**EXCERPT PROVIDED:**
'''

He appeared in the film Politiquerías (1931), the extended Spanish-language version of Laurel and Hardy's Chickens Come Home. In the film he played a magician at the party. He was a technical advisor on the Marx Brothers film At the Circus (1939), although he received no credit for this work. Whenever he was interviewed, he was asked whether he "was Spanish?" to which he would reply "no, I am Mexican". He always felt proud of his roots, which is why he wore very colorful charro costumes in his shows, to represent his nationality. In the press, some attributed his success to his manner of dress and his Latino features. In 1944 he was featured on the cover of The Sphinx magazine, shown wearing his country's traditional dress along with his doves.

==Death==
He died on August 27, 1949, in an automobile accident, while on his way to an engagement in Morgantown, West Virginia. The first to report the news was illusionist Martin Barnett, who mentioned the rumor to Kentucky police officer Lee Allen Estes during a gathering of magicians. His sudden death caused great controversy in the vaudeville world, and there were people who could not believe it, such as columnist Bill Sachs, who even asked his readers to deny it. Another who mourned his death was Gunn, who stated that he "was [his] best friend" and also remembered him as "a gentleman" and "an intelligent man with many original ideas."

'''

**BRIEF:**
Answer from the excerpt above:
1. On which Marx Brothers film did he serve as an uncredited technical advisor?
2. In what year did The Sphinx magazine feature him on its cover?
3. Where was he traveling when he died in the automobile accident?

**SOURCE DATA:**
'''

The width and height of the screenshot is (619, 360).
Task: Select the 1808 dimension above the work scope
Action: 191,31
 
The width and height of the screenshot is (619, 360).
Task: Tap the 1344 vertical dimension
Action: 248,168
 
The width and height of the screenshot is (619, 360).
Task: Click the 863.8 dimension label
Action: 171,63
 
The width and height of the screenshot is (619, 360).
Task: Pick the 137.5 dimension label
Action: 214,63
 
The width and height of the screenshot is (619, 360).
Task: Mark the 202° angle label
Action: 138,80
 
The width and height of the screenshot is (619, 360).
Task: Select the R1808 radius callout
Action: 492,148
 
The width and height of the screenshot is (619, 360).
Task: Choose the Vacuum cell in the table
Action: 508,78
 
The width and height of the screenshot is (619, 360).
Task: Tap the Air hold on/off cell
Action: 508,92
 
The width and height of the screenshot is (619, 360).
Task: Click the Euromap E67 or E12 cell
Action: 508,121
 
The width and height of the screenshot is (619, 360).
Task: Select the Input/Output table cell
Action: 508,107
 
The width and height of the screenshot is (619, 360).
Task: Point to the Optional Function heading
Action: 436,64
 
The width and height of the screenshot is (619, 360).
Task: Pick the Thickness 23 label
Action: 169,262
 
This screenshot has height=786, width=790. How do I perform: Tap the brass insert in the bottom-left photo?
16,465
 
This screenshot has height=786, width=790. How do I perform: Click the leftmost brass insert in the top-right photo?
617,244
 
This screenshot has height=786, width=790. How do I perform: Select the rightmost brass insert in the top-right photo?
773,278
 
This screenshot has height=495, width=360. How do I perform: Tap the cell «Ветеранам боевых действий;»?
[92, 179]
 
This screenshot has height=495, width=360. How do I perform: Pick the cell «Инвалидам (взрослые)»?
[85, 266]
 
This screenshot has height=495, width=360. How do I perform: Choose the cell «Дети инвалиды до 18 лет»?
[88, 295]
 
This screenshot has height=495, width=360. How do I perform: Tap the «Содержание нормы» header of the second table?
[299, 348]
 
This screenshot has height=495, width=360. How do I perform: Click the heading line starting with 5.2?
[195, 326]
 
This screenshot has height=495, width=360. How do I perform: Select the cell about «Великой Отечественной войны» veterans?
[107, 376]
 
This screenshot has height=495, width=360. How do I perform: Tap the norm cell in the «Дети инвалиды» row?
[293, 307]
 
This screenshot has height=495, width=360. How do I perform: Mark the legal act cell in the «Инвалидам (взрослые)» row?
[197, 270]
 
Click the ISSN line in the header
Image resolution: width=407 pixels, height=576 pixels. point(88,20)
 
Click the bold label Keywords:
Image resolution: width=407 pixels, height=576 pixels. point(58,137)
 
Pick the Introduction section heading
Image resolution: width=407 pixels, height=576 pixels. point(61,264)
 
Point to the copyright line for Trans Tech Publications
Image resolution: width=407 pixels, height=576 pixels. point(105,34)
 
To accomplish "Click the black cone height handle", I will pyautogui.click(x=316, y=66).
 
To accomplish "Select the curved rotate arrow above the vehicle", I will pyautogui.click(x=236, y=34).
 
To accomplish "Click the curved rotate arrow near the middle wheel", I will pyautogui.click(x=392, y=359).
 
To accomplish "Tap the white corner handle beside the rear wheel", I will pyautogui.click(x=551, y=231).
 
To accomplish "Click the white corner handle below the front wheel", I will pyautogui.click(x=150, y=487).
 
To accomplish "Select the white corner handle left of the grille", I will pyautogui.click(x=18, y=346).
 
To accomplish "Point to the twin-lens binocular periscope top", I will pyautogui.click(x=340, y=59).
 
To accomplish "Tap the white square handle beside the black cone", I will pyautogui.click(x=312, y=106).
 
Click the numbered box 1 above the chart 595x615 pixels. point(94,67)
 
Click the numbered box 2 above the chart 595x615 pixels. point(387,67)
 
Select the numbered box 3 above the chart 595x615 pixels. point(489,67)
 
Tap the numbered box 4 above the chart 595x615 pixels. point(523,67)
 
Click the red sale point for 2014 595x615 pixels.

'''

**SOLUTION FOR THIS PROBLEM:**
1. At the Circus (1939)
2. 1944
3. To an engagement in Morgantown, West Virginia